What if you could someday put the manufacturing power of an automobile plant on your desktop? It may sound far-fetched-but then, thirty years ago, the notion of “personal computers” in every home sounded like science fiction.
According to Neil Gershenfeld, the renowned MIT scientist and inventor, the next big thing is personal fabrication -the ability to design and produce your own products, in your own home, with a machine that combines consumer electronics with industrial tools. Personal fabricators (PF’s) are about to revolutionize the world just as personal computers did a generation ago. PF’s will bring the programmability of the digital world to the rest of the world, by being able to make almost anything-including new personal fabricators.

• • • • • • •

*Request A:*
Answer these questions from the passage on personal fabrication:
(i) How long ago did the notion of "personal computers" in every home sound like science fiction?
(ii) Neil Gershenfeld is described as a scientist at which institution?
(iii) What two things does the machine for personal fabrication combine?
*Request B:*
Set down the stretch of the passage on personal fabrication from "What if you" through "new personal fabricators.".
*Request C:*
Say whether each statement agrees with the passage on personal fabrication, and support each answer with the deciding words quoted from it:
(i) Neil Gershenfeld is called an inventor.
(ii) Personal fabricators are said to be unable to make new personal fabricators.
(iii) Personal fabrication means producing your own products in your own home.

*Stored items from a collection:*
• • • • • • •

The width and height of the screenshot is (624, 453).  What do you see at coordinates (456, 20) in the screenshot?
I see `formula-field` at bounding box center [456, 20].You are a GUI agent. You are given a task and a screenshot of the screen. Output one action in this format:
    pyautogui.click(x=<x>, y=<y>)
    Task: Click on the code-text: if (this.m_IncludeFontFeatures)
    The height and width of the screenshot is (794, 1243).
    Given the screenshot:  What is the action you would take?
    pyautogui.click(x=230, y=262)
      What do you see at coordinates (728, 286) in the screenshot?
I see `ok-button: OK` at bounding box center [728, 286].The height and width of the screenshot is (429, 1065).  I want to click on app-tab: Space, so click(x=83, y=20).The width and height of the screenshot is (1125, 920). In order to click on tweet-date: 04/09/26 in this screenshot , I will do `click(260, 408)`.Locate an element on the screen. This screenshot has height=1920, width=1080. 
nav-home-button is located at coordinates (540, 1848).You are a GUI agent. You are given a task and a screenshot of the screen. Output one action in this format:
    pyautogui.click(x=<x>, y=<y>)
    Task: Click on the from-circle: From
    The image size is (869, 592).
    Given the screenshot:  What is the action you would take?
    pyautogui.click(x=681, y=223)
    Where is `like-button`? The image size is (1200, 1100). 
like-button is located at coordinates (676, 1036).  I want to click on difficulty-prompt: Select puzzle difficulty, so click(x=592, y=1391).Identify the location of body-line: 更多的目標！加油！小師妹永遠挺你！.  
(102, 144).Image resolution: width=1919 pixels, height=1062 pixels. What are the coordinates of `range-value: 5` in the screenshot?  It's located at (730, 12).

• • • • • • •

*Task response A:*
(i) Thirty years ago
(ii) MIT
(iii) Consumer electronics and industrial tools

*Task response B:*
What if you could someday put the manufacturing power of an automobile plant on your desktop? It may sound far-fetched-but then, thirty years ago, the notion of “personal computers” in every home sounded like science fiction.
According to Neil Gershenfeld, the renowned MIT scientist and inventor, the next big thing is personal fabrication -the ability to design and produce your own products, in your own home, with a machine that combines consumer electronics with industrial tools. Personal fabricators (PF’s) are about to revolutionize the world just as personal computers did a generation ago. PF’s will bring the programmability of the digital world to the rest of the world, by being able to make almost anything-including new personal fabricators.

*Task response C:*
(i) Yes: "the renowned MIT scientist and inventor"
(ii) No: "by being able to make almost anything-including new personal fabricators"
(iii) Yes: "the ability to design and produce your own products, in your own home"